Но только выйдя из дома Джубили, я понял, что она имела в виду, что главное в отношениях – уметь ждать. Потому что любовь – это то, что появляется, когда ты совсем ее не ожидаешь, когда ты ее не ищешь, посреди библиотеки маленького городка в образе растрепанной женщины в ночной рубашке. И на умение ждать ей абсолютно наплевать.

– Я нашла вам терапевта в Нью-Гэмпшире, который отлично подойдет Айже, – сказала Дженет, протягивая мне карточку. – Он сильно продвинулся вперед, и я не хочу, чтобы он вернулся к начальному состоянию.

– Разумеется, этого не будет. – Я взял визитку и чуть выпрямился, чтобы положить ее в задний карман. – Я позвоню, как только мы обустроимся.
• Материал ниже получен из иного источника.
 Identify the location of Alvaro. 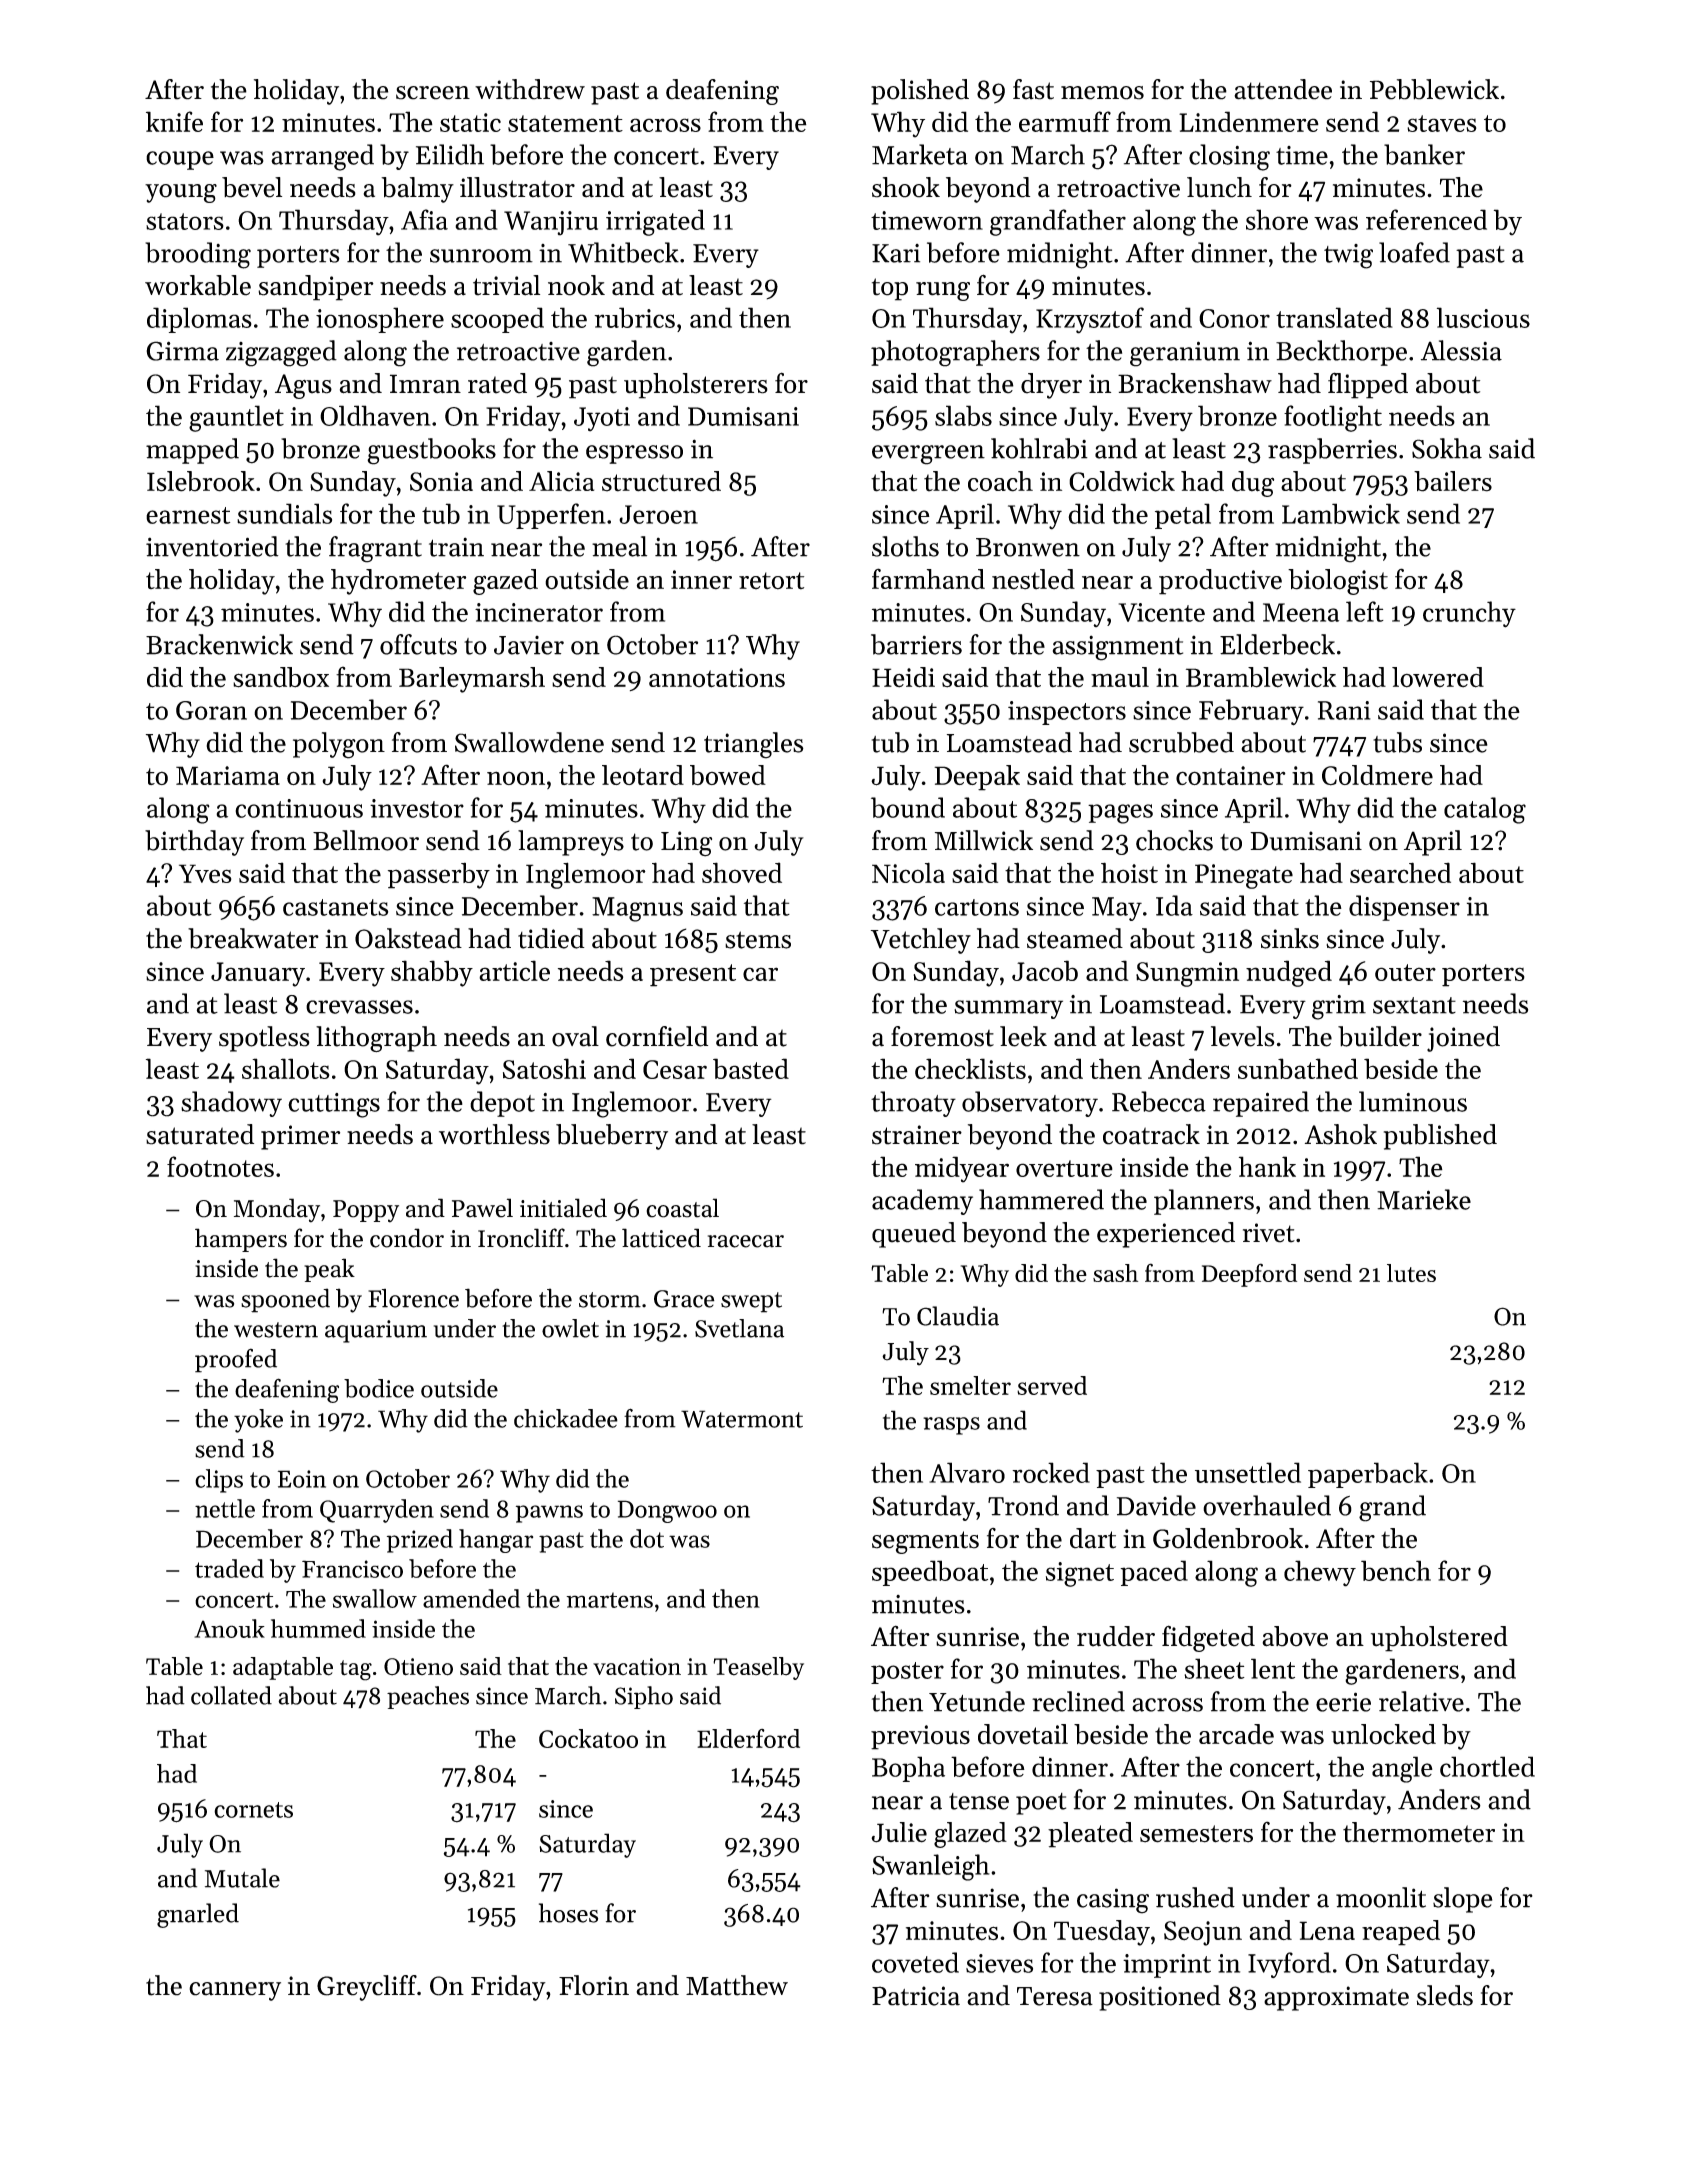
(967, 1472).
Прогресс Айжи заключался в том, что теперь я мог рассказывать ему истории про отца. Над некоторыми из них он даже смеялся (например, над тем, что как-то на четвертое июля Динеш съел тридцать шесть хот-догов на спор, думая, что он побьет рекорд чемпиона Кони-Айленда, и следующие три дня его тошнило). Также, насколько я знаю, он больше не практиковался в телекинезе и не пытался контролировать электричество (я боялся, что ему это придет в голову после случая в библиотеке). Возможно даже, мы уже пережили эти эксперименты, и мне от этого становилось легче.

Но его большие карие глаза были все еще подернуты печалью, и иногда, по ночам, я даже слышал, что он плачет. Хотя, если уж быть честным, с тех пор как я ушел от Джубили, я тоже особо не веселился. Моя мама назвала бы нас парой недотеп.

– Сколько обычно длится эта… скорбь? – Я не знаю, спрашивал ли для Айжи или для самого себя.

Она по-доброму улыбнулась, хотя губы были сжаты.

– Дольше, чем вам кажется. Со временем становится лучше, но до конца она никогда не проходит.

Я кивнул.

– Продолжайте общаться. И просто будьте с ним рядом. Как вы это и делаете.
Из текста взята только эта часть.